Subscriber subscriber = new Subscriber {
    @Override
    public void onCompleted() {
        Log.i(TAG, "onCompleted");
    }

    @Override
    public void onError(Throwable e) {

    }

    @Override
    public void onNext(Object o) {

    }
};

observable.subscribe(subscriber);

subscriber.add(Subscription.create(new Action() {
    @Override
    public void call() {
        Log.i(TAG, "on unsubscribed");
    }
}));

Since BooleanSubscription invokes a callback method when it is unsubscribed, if we add it to the SubscriptionList, we can know when the subscriber unsubscribed because SubscriptionList will call unsubscribe on the BooleanSubscription. Based on this, here’s what I understood. Even if you add another Subscriber in the SubscriptionList, onNext(), onCompleted() aren’t going to be called based on mSubscriber’s activities.

To think more about this, SubscriptionList actually contains a linked list of Subscription. Subscription has only two methods - isUnsubscribed() and unsubscribe(). onNext() and other methods belong to Observer. That means we can only add Subscriptions to a Subscriber. We can add Subscriber also because it implements Subscription.

Getting back to the point - if you call subscriber to unsubscribe, all the subsriptions in SubscriptionList will also unsusbscribe.

This seems to be very useful in a scenario where you want to unsubscribe all of your Subscribers. Each subscriber behaves independently, but can be unsubscribed at the same time using something like this. This can be very helpful to avoid memory leaks in Android.

We create a subscriber which does nothing but just holds other subscribers in its Subscription List. We can add more subscribers. We need not worry about the subscribers which have already unsubscribed. If the activity is destroyed, we can simply call unsubscribe on the main wrapping subscriber (which doesn’t do anything apart from holding all the subscribers).
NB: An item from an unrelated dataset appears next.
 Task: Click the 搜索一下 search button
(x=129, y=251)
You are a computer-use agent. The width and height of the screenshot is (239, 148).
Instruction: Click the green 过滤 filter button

private class WrapperSubscriber extends Subscriber {
    @Override
    public void onCompleted() {
        Log.i(TAG, "subscriber on Completed");
    }

    @Override
    public void onError(Throwable e) {

    }

    @Override
    public void onNext(Boolean o) {
        Log.i(TAG, "subscriber on next");
    }
}

WrapperSubscriber _subscriber = new WrapperSubscriber();

// Make some API calls
_subscriber.add(callApi1WhichReturnsObservable()
                .subscribeOn(Schedulers.io())
                .subscriber( /* subscriber methods */);

_subscriber.add(callApi2WhichReturnsObservable()
                .subscribeOn(Schedulers.io())
                .subscriber( /* subscriber methods */);

// Activity is being destroyed
@Override
protected void onDestroy() {
    _subscriber.unsubscribe(); // This will unsubscriber all subscribers
}

Well, this is very hacky and seems to be using some resources. We can use CompositeSubscription instead.

CompositeSubscription _subscriptions = new CompositeSubscription();

// Make some API calls
_subscriptions.add(callApi1WhichReturnsObservable()
                .subscribeOn(Schedulers.io())
                .subscriber( /* subscriber methods */);

_subscriptions.add(callApi2WhichReturnsObservable()
                .subscribeOn(Schedulers.io())
                .subscriber( /* subscriber methods */);

// Activity is being destroyed
@Override
protected void onDestroy() {
    _subscriptions.unsubscribe(); // This will unsubscriber all subscribers
}

P.S. RxJava is really interesting and there’s so much more to dig!